In the ever-evolving landscape of cybersecurity threats, managed services providers (MSPs) are critical in safeguarding their clients' data and infrastructure. The latest instance of how your clients can be vulnerable to these cyber risks emerged recently with MOVEit, a popular software with vulnerabilities that have now impacted more than 20 million victims worldwide.
MOVEit is a widely used managed file transfer (MFT) solution. Its customers include some of the most prominent organizations in the world, as well as some government organizations. Victims of the recent attack include more than 383 organizations, among them DHL, Ernst & Young, the government of Nova Scotia, the Minnesota Department of Education, and the British communications regulator, Ofcom.
The attack began in May 2023, with hackers leveraging a zero-day vulnerability in the software to inject SQL commands and access an extensive database of customers. Attackers have been tied to a Russian ransomware group and have been leveraging the vulnerability to execute ransomware attacks worldwide and cause significant damage.
As is the case with many large-scale vulnerabilities, many of those still falling victim are the ones who failed to apply security patches and updates promptly. According to a survey by the Ponemon Institute, 57 percent of attack victims claim that proactively installing an available patch could have prevented their breach. This underscores the fact that, although the organization may not be at fault for the impact, such measures could provide significant protection. Progress Software, which makes MOVEit, released a patch in June that companies can use to secure their organizations.

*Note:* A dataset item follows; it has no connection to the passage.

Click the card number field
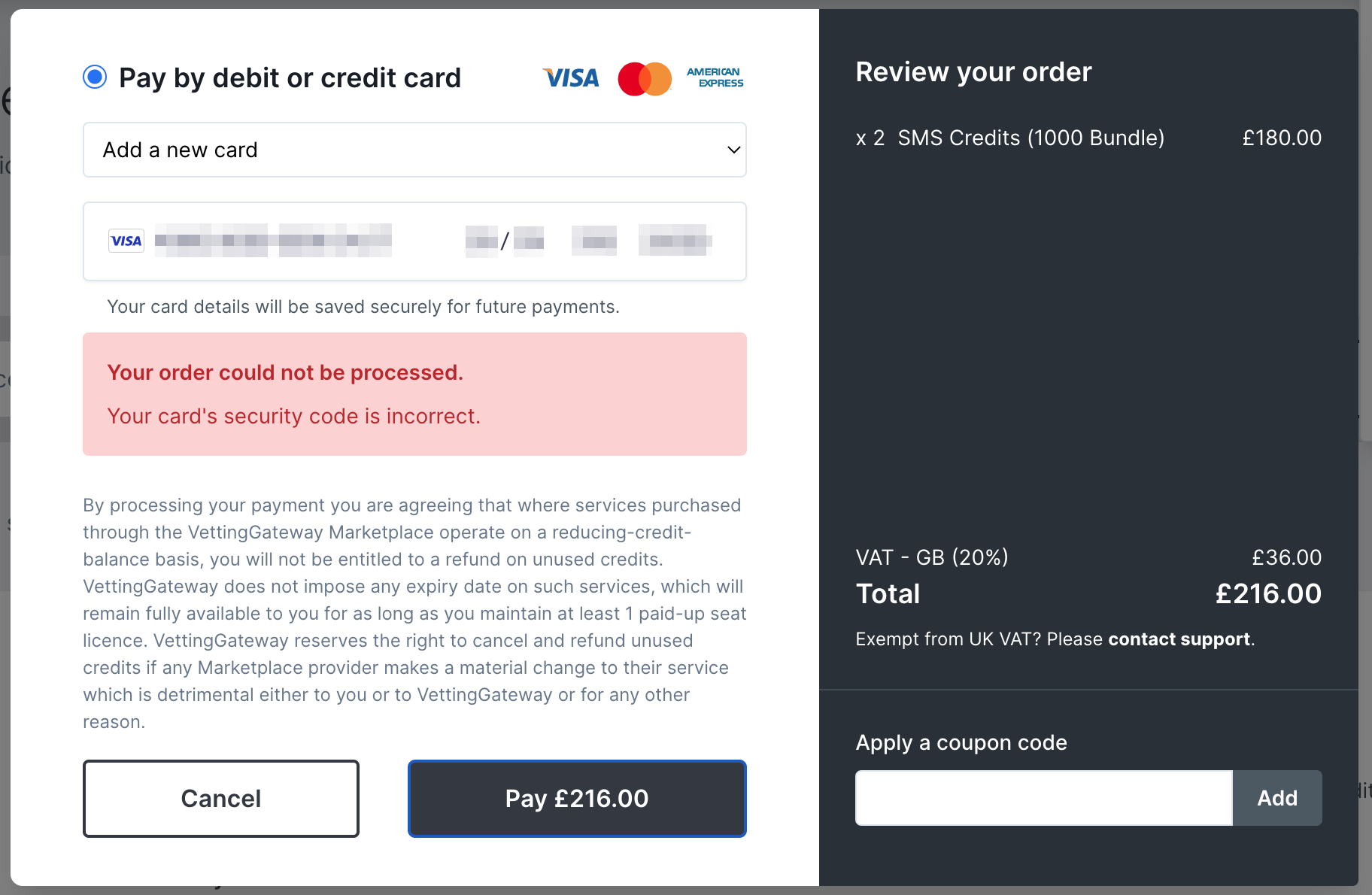This screenshot has width=1372, height=895. pos(273,241)
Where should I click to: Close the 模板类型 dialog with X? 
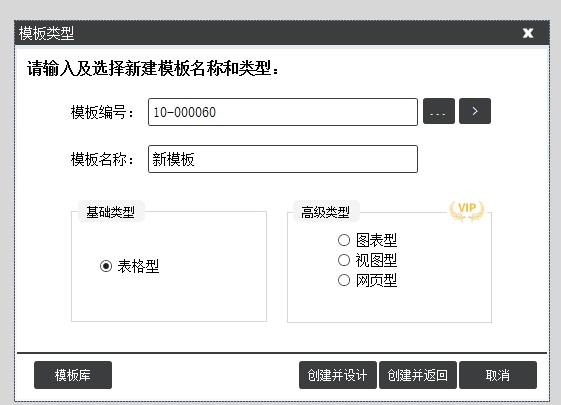528,33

As an MSP, you can play an important role in mitigating the risk from these vulnerabilities to your clients, as well as helping build a comprehensive vulnerability management strategy to protect the organization more broadly. The first step is getting visibility into which customers are potentially impacted. You need to determine which customers are leveraging this software and, therefore, may be vulnerable without the correct patch mitigation.
Once you understand which of your customers are vulnerable, you can help them use the software to implement the correct patches and monitor for any signs of potential attack. Additionally, you can help implement further security protections, such as enforcing strong access controls, which limit user permissions to only what is necessary for their roles, and regularly review and audit access privileges to ensure that users have the minimum access required to perform their tasks. In addition, adopting strong security tools such as multi-factor authentication (MFA) significantly enhances security by adding an extra layer of protection, making it harder for attackers to compromise user accounts.
Even for customers that may not have this specific software implemented, you can use this widespread global cybersecurity incident as a reason to check in and start a conversation on how to advance cybersecurity strategies more broadly across their organization so they aren’t impacted by any future incidents. Implementing a strict patch management process will minimize the window of opportunity for threat actors and reduce the risk of a data breach. Additionally, you can help implement security precautions such as encryption, multi-factor authentication, network monitoring, regular security awareness training, and more. Furthermore, as an MSP, you should regularly monitor vendor updates and security advisories.
The recent MOVEit-related breaches are a stark reminder of the relentless and ever-evolving cybersecurity landscape. MSPs must recognize their critical role in safeguarding their clients' data and infrastructure. By applying the essential takeaways from these breaches, you can significantly bolster the security of your clients' MOVEit environments and prove your value as a trusted advisor.